▶ _What to work on_
[1] Summarize the notes on biblical interpretation in three sentences.
[2] Set down the passage of the notes on biblical interpretation starting with "1. Moral Law –" and going on through "they are based.", word for word.
[3] According to the notes on biblical interpretation, what book is the information on the value of the Mosaic Law for Christians today taken from?

▶ _Extract provided_
::::::::

Dr. Sprinkle’s approach to the application of OT laws to NT believers is:

  1. Seek the Transcendent Principle Behind Each Law – The assumption is that behind each law is some sort of moral or religious principle that led God to give the command to Israel. The first step is to attempt to find that principle.

  1. Apply the Principle to Analogous Situations Today – Once the principle has been discovered, it can be applied to similar situations today. The thought is that the principle will still apply to us, even if the law does not.


  1. Moral Law – Moral laws are given in terms of transcendent moral principles that are based on the eternal nature of God. Therefore, the moral law remains eternally applicable, i.e., the law is the principle. For example, “Thou shalt not covet.”

  1. Civil Law – For each civil law, one must ask, “What is the principle behind the law?”

  1. Cultic (Religious) Law – Religious laws from the OT are not directly applicable to those under the NT, however they should still have their spiritual principles upon which they are based.

Value of the Mosaic Law for Christians Today

This information is from Dr. Joe Sprinkle’s book Biblical Law and Its Relevance.

  1. The Law Serves to Restrain Sinners

  1. The Law is a Prelude to the Gospel

  1. The Law is a Guide for Christian Living

  1. Biblical Civil Laws are Suggestive for Modern Systems and Bodies of Law

  1. The Law has Value in That it Shows the Holy Yet Merciful Nature of God

  1. The Law Points to Christ who is the Fulfillment of the Law

Wisdom Literature

Following are some brief hermeneutical observations that will help interpret texts from the Wisdom

Books, i.e., Proverbs, Job, Ecclesiastes, and Song of Songs.

  1. Proverbs – General Truths

  1. Job and Ecclesiastes – Distinguish God’s Message from Character’s Words

  1. Song of Songs

  1. Typology

Typology is considered (by conservative theologians) to be a sub-category of prophecy. I put it at the very end rather than right after Prophecy in case we did not have time to cover it.


type – A type is a God-intended analogy between an OT person, event, or institution and a corresponding person, event, or institution in the NT.

A key part of this definition is the “God-intended” part. Typology is not reading ideas into the OT that are not there (that tends to be allegory). A true type is intended by God to be an analogy between an OT thing and some NT thing. It is certainly likely that most (all?) OT authors would have had no idea that what he was writing about foreshadowed elements of NT salvation.

::::::::

Text and item location entries:
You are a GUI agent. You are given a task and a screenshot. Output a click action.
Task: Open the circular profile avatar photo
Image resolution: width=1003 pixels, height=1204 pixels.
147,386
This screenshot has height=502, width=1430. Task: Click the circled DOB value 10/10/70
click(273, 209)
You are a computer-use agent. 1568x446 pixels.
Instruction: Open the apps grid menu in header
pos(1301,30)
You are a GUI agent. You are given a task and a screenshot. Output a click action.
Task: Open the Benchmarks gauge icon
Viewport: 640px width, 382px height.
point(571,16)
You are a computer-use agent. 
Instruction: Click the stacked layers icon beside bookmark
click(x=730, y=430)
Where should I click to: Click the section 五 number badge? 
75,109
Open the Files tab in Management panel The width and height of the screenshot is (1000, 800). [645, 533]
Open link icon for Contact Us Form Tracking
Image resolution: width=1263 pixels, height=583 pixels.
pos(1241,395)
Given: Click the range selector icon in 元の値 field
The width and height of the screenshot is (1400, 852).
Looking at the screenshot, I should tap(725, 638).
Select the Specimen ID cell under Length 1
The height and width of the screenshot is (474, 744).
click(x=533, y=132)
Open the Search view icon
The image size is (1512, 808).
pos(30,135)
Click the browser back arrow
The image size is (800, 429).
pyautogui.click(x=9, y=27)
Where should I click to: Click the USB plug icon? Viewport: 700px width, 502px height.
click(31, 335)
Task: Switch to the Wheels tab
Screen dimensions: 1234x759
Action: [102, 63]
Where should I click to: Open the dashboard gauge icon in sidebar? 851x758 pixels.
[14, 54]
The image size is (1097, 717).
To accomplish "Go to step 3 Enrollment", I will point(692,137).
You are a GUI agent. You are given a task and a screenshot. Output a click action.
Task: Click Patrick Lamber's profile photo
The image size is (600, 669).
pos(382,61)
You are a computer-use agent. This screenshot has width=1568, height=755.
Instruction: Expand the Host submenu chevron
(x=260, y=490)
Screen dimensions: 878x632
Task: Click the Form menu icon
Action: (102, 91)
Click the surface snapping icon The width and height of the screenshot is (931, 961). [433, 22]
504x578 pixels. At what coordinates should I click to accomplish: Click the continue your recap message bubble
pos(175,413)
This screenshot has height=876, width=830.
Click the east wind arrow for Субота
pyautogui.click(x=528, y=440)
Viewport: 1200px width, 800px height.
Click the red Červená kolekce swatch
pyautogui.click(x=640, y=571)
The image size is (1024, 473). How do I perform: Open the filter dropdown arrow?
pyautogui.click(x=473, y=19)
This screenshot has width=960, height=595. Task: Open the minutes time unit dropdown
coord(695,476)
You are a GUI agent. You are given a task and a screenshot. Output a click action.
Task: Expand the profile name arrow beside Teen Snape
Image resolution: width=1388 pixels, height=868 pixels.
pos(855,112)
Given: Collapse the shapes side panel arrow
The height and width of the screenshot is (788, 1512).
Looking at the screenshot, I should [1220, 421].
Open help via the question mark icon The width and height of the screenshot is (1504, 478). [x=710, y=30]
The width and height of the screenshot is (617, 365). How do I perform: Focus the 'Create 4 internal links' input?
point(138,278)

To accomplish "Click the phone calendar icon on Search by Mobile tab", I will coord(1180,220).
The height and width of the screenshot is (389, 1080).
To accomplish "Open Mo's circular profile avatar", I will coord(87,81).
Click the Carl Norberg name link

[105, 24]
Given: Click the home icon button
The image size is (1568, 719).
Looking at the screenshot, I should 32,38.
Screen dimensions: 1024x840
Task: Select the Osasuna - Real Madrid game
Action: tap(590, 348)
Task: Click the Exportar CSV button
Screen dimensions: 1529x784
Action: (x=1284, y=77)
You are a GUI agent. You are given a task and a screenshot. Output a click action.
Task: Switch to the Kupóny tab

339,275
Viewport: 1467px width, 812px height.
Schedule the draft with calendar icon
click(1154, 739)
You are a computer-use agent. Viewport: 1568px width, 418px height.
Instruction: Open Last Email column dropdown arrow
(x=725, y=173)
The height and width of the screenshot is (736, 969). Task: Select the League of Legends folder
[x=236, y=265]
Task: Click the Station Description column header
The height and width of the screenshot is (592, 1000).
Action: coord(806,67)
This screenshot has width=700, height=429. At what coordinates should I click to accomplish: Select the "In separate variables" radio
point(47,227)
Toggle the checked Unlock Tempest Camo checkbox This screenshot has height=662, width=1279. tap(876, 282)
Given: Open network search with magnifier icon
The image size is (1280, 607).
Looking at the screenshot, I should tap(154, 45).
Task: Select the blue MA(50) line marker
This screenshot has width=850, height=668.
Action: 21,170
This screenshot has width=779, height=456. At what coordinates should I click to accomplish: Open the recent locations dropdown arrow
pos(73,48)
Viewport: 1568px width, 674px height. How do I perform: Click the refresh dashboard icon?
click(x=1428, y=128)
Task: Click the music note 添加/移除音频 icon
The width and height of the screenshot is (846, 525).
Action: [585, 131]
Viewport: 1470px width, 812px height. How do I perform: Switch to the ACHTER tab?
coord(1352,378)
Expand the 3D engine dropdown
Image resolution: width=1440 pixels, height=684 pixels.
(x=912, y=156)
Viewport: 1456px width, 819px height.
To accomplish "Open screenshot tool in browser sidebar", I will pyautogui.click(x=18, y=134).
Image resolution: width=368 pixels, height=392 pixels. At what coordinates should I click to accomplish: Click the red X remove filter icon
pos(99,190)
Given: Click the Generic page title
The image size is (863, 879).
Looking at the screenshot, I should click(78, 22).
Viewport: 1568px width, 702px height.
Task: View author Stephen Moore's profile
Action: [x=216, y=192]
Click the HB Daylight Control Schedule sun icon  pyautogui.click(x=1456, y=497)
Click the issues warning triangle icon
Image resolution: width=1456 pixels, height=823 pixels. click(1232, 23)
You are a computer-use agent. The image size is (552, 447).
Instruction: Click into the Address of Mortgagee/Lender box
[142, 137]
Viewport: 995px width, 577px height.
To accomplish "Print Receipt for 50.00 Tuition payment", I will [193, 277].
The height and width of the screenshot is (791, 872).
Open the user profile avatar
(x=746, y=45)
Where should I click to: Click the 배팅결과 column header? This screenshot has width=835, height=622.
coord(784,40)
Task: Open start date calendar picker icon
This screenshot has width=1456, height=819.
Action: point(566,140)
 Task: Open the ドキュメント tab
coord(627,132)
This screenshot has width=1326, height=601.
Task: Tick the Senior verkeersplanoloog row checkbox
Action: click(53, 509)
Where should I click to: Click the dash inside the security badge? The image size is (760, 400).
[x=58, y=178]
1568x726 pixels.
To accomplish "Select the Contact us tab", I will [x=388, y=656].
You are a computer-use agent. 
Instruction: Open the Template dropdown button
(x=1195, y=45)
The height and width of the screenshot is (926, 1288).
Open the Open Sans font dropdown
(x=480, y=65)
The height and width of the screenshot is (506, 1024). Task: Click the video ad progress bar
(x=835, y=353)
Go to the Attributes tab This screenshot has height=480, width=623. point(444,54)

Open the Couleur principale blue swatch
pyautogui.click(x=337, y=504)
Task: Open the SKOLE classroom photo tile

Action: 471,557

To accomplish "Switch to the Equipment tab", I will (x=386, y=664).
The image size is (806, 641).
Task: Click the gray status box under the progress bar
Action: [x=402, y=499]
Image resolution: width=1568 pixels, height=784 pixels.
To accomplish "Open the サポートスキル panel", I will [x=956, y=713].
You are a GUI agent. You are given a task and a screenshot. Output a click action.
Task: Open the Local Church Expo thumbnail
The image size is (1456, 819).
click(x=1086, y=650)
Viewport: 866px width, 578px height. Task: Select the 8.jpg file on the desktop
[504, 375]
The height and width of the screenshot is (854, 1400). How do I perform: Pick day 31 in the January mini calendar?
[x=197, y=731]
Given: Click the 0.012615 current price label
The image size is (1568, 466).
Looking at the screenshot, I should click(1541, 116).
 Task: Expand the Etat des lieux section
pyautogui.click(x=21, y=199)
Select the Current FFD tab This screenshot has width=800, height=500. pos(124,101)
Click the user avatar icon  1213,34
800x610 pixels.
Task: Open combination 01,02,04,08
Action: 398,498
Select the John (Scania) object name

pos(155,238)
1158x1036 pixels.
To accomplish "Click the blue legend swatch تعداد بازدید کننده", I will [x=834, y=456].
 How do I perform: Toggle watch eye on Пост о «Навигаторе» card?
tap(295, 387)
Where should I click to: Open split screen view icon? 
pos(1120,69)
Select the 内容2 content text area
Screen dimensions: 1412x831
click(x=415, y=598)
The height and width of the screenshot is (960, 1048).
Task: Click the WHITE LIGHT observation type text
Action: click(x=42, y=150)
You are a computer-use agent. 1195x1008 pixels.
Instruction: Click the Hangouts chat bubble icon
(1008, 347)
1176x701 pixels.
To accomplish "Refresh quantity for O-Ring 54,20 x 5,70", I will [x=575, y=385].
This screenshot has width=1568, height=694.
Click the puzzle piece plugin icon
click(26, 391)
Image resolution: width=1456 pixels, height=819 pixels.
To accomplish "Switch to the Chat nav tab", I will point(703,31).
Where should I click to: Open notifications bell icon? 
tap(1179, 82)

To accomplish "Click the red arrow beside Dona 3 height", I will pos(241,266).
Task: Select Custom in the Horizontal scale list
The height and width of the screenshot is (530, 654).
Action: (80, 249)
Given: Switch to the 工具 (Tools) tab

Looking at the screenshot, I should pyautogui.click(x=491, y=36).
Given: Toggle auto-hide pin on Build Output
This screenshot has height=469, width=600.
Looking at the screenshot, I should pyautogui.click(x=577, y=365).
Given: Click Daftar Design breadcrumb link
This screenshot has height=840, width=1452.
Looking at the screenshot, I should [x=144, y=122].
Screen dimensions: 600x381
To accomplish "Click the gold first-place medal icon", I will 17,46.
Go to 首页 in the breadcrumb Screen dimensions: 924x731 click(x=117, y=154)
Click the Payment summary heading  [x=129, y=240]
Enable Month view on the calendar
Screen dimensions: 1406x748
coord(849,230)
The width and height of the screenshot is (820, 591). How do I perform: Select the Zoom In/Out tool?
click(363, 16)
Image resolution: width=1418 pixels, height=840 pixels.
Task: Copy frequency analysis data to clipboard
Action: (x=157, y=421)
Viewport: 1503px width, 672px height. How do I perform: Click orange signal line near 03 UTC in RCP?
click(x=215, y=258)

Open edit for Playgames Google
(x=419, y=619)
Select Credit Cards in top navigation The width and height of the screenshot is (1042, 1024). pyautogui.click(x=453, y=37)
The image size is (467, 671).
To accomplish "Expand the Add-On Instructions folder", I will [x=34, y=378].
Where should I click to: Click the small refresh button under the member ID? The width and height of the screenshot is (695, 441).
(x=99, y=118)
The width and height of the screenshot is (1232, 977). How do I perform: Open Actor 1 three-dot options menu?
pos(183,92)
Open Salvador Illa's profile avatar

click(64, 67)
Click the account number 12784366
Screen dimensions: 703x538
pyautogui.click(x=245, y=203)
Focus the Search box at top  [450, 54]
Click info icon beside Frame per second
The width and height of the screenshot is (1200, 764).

::::::::

▶ _Responses in order_
[1] Dr. Sprinkle's approach to applying OT laws to NT believers is to seek the transcendent principle behind each law and then apply that principle to analogous situations today. Moral laws remain eternally applicable, while religious laws from the OT are not directly applicable to those under the NT. The notes also list the values of the Mosaic Law for Christians today, give brief observations for interpreting the Wisdom Books, and define a type as a God-intended analogy between an OT person, event, or institution and a corresponding one in the NT.

[2]
1. Moral Law – Moral laws are given in terms of transcendent moral principles that are based on the eternal nature of God. Therefore, the moral law remains eternally applicable, i.e., the law is the principle. For example, “Thou shalt not covet.”

  1. Civil Law – For each civil law, one must ask, “What is the principle behind the law?”

  1. Cultic (Religious) Law – Religious laws from the OT are not directly applicable to those under the NT, however they should still have their spiritual principles upon which they are based.

[3] Dr. Joe Sprinkle's book Biblical Law and Its Relevance.